List every acronym that appears in the passage on CMOS image sensors.

## PROVIDED PASSAGE
○ ○ ○
CMOS Image Sensors – CMOS-CCDs

Conventional CCD technologies for optical sensors are mainly used where high demands have to be met by the sensor:

  • Applications that require an extremely low dark signal
  • Applications with Time Delay Integration (TDI) (e.g. space detectors)

Usually, for this kind of sensors a highly pure, low-defect silicon material is used as a basis to minimize crystal defects as a cause for parasitic dark signals. The high dynamic range is achieved by operating voltages that allow more than 10 V differences in potential and therefore enable the transport of large charge packages.

One of the significant disadvantages of a CCD not integrated into a CMOS chip is that the complete signal processing as well as the sensor control has to be carried out externally. This leads to considerable parasitic effects, for example high line resistance or bond wire inductivities. Another disadvantage is that the pixel values need to be transferred over a very fast analog CCD shift register to the exit. The shift register produces high losses and therefore the power consumption for conventional CCDs are much higher than for the CMOS-CCDs.
○ ○ ○
## DATA
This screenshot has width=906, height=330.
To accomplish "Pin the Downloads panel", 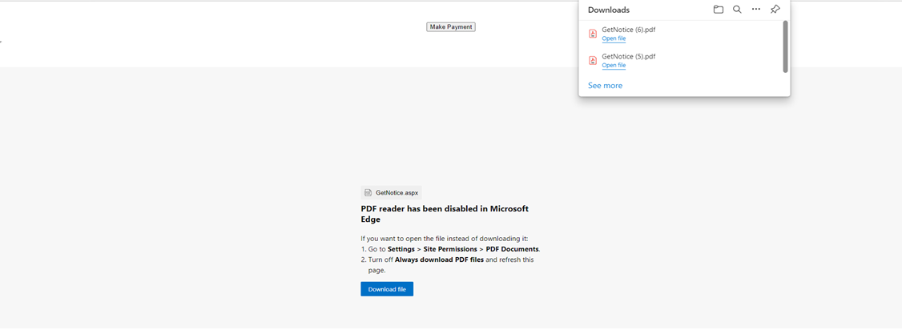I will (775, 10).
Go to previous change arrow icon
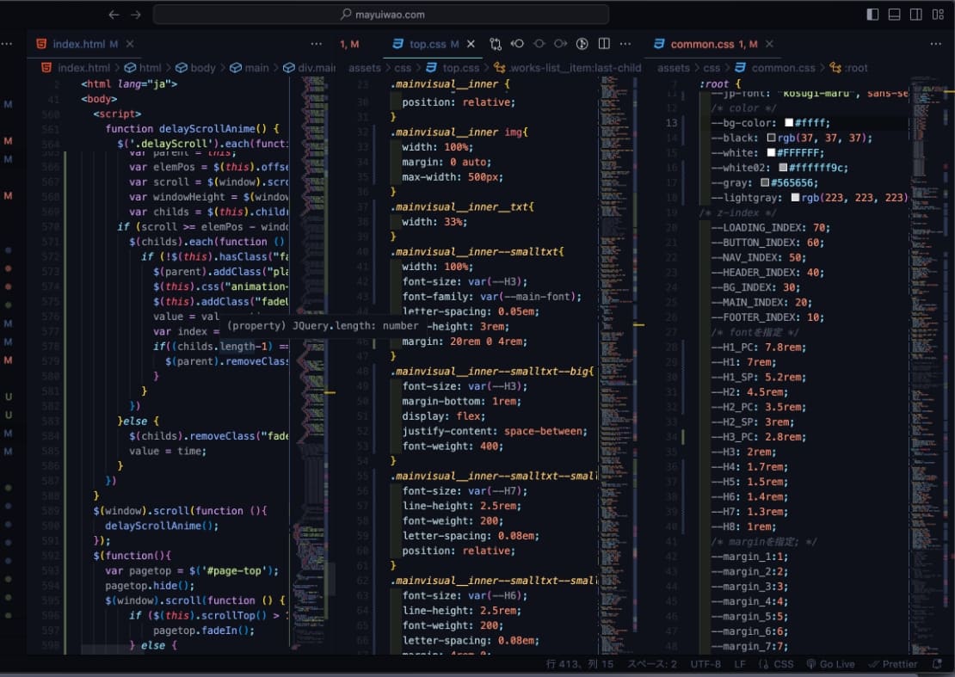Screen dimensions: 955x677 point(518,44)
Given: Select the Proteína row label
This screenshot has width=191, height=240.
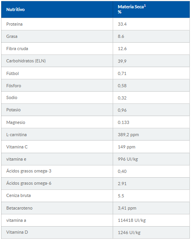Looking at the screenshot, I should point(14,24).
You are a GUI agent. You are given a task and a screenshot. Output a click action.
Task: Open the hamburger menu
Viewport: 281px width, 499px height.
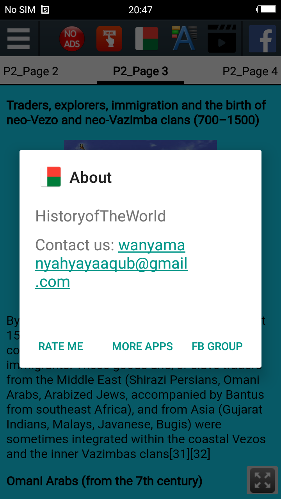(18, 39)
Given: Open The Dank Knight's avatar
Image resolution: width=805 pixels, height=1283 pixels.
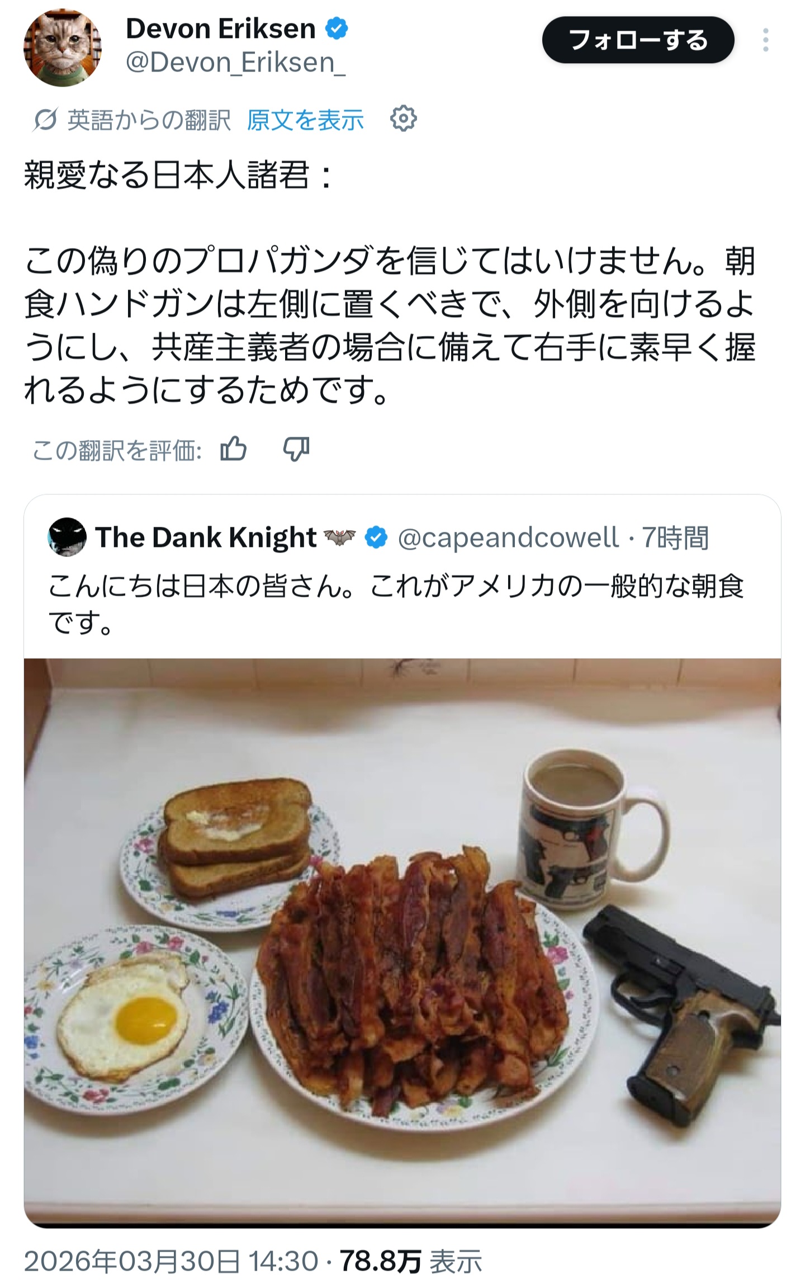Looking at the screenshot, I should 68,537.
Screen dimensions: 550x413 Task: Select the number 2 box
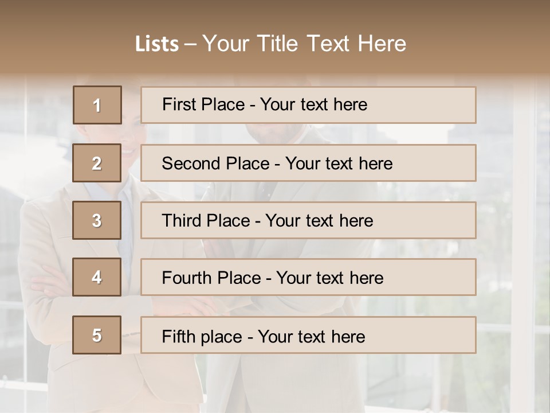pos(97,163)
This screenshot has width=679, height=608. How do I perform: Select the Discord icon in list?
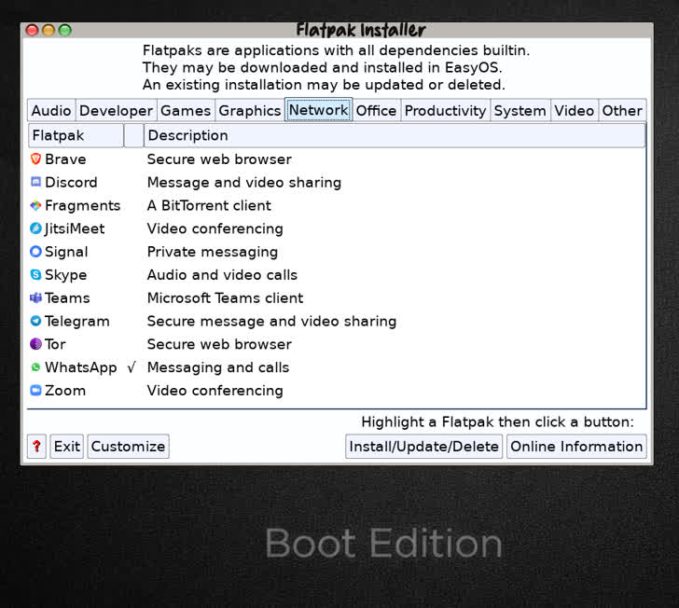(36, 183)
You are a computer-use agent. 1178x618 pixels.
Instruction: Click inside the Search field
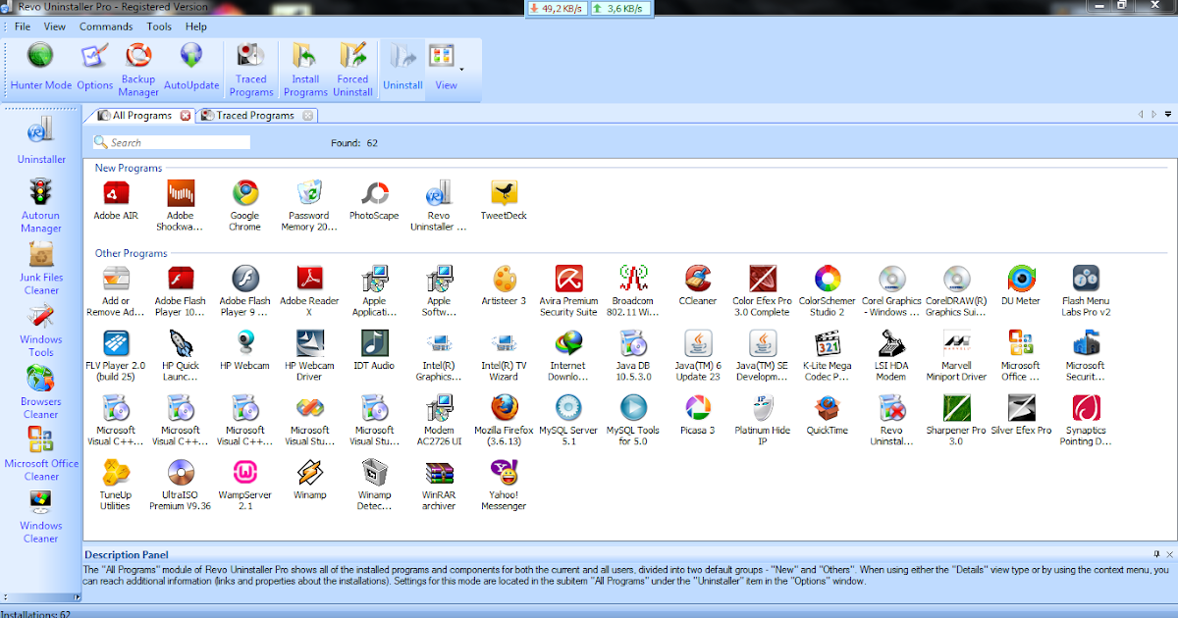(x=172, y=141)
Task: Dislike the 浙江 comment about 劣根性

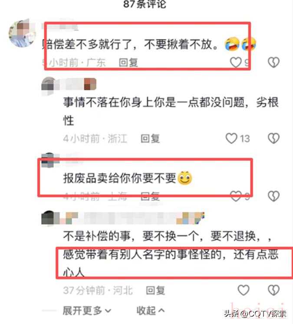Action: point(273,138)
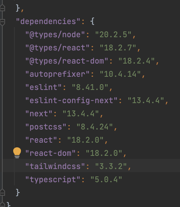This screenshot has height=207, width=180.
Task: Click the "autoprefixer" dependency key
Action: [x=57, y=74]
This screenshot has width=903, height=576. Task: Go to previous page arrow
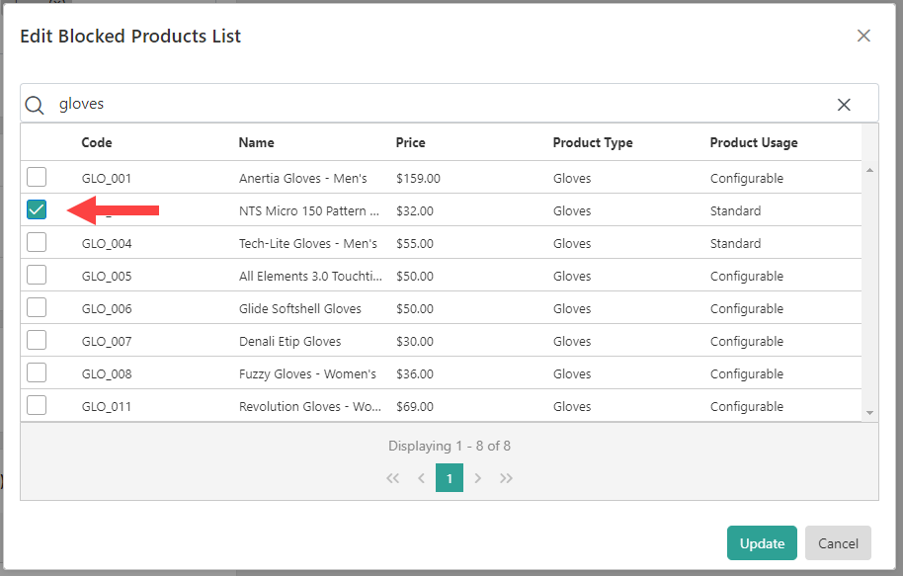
○ ○ ○
## EXPECTED ANSWER
CMOS, CCD, TDI